■ EXCERPT ■
For this, the CEO is tremendously grateful to his family of staff.
“It hasn’t been easy,” he says. “We’ve had to cut back hours, move some people to work from home where they can, and halted most projects which we were planning before COVID arrived.
“But the response of the team has been admirable – they have been on board from the start and accepted our decisions, often working unpaid overtime and going above and beyond to ensure the future viability of FV Hospital, a sign that we truly are a big family here.
“I could not be prouder of them. Around 50 percent of our people have been with us for five years or more, and 150 or so have been a part of our journey since the very beginning.”
On the COVID frontline
The team at FV has been influential in Vietnam’s fight against the virus.
Guillon made the decision to move the hospital to the frontline, applying for a testing license from the Ministry of Health and creating a dedicated wing for COVID screening and treatment, all carried out to the same exacting standards that have helped to build FV’s reputation over the past 17 years.
In July, the second outbreak triggered a shift in approach towards mass testing, with FV Hospital providing tests on-site and at people’s homes, the CEO also detailing how it has set up a drive through system which can be deployed as and when the need arises.

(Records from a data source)
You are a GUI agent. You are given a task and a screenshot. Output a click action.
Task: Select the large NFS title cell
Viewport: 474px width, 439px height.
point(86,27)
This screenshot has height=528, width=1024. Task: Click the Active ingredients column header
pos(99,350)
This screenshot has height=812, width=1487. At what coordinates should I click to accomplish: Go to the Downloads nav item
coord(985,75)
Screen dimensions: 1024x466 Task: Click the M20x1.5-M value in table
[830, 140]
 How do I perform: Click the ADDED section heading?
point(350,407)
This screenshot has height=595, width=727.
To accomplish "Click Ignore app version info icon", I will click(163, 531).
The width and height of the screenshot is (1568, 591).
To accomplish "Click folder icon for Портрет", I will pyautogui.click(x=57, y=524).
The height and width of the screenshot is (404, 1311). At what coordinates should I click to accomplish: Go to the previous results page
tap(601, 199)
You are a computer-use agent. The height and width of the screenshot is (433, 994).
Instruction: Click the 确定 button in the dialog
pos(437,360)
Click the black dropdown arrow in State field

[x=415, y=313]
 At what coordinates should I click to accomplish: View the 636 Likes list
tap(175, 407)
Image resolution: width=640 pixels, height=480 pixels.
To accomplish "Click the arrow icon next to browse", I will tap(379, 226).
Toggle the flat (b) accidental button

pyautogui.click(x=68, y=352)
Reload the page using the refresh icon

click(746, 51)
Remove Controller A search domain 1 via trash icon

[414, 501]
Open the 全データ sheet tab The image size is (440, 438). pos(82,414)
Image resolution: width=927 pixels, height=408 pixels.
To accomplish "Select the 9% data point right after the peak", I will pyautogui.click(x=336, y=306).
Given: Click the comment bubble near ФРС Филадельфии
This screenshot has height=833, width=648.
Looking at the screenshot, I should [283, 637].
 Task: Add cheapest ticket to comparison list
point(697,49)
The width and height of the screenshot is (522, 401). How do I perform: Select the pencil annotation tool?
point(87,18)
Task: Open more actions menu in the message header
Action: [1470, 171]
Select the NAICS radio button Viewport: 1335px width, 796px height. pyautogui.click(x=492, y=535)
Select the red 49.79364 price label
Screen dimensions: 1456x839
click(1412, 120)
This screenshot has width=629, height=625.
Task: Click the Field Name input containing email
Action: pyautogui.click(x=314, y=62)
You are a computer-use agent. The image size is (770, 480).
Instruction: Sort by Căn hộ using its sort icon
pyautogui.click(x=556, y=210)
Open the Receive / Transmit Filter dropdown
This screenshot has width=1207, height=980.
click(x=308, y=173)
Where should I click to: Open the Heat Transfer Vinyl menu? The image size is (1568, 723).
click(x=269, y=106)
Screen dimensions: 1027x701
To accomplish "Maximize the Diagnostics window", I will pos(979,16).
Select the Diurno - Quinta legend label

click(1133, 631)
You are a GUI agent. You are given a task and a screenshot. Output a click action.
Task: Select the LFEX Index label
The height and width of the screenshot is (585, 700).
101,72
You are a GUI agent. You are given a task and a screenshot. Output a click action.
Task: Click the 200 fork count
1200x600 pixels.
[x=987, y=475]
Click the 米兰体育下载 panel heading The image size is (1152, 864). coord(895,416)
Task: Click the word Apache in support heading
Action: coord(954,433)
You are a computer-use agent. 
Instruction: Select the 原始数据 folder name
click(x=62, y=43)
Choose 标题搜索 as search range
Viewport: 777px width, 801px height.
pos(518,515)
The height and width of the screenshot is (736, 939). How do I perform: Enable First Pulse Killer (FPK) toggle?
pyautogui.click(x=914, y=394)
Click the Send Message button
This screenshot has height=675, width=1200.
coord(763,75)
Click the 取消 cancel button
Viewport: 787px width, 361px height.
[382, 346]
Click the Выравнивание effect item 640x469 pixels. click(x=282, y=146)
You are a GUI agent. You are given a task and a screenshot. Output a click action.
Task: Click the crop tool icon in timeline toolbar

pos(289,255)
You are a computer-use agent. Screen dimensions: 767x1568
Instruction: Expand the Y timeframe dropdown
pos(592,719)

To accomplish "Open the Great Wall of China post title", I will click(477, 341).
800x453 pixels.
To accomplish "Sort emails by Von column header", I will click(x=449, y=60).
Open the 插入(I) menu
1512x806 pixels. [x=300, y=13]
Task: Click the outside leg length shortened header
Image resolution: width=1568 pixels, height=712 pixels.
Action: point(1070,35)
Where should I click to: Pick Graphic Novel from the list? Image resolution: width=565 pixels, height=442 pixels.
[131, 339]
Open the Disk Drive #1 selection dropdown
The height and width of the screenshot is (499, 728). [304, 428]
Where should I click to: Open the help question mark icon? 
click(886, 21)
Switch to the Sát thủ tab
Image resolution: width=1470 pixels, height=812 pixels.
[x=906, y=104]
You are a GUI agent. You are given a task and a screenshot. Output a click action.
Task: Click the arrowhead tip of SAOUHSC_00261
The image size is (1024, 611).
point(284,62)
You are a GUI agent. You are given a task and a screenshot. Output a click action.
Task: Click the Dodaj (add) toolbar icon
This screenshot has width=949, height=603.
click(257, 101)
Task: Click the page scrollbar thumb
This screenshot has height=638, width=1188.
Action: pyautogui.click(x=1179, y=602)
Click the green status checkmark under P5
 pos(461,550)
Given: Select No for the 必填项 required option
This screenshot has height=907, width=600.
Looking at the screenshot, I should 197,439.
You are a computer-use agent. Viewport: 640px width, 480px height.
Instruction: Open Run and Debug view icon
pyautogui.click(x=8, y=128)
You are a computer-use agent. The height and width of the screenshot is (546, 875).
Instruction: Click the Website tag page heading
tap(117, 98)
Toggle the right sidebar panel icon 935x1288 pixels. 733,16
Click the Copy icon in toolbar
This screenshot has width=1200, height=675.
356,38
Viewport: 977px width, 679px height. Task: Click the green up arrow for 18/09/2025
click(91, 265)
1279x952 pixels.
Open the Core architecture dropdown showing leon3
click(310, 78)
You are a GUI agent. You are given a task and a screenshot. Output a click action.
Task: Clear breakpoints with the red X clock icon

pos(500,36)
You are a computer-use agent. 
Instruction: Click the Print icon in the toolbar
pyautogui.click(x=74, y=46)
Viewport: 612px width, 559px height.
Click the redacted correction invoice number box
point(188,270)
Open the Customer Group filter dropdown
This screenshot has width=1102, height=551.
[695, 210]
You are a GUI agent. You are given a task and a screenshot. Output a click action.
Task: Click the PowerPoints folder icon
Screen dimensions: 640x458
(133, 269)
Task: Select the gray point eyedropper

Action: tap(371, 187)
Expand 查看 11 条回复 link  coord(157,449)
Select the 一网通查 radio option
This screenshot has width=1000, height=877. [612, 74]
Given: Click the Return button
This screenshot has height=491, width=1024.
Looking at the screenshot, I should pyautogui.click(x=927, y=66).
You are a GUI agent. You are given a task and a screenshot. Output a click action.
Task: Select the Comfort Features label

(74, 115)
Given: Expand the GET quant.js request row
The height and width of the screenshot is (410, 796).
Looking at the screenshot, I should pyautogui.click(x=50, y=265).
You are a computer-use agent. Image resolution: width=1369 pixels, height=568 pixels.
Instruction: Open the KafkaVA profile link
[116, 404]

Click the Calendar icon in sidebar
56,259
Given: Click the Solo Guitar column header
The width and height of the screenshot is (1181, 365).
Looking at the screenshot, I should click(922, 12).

■ REQUIRED ACTIONS ■
1. Please retype the FV Hospital excerpt from "For this, the" to "big family here.".
2. In the FV Hospital excerpt, why did staff work unpaid overtime and go above and beyond?
The listing is separate material from the FV Hospital excerpt.

■ ANSWERS FOR EACH ITEM ■
1.
For this, the CEO is tremendously grateful to his family of staff.
“It hasn’t been easy,” he says. “We’ve had to cut back hours, move some people to work from home where they can, and halted most projects which we were planning before COVID arrived.
“But the response of the team has been admirable – they have been on board from the start and accepted our decisions, often working unpaid overtime and going above and beyond to ensure the future viability of FV Hospital, a sign that we truly are a big family here.

2. They did it to ensure the future viability of FV Hospital. The CEO calls it a sign that they truly are a big family there.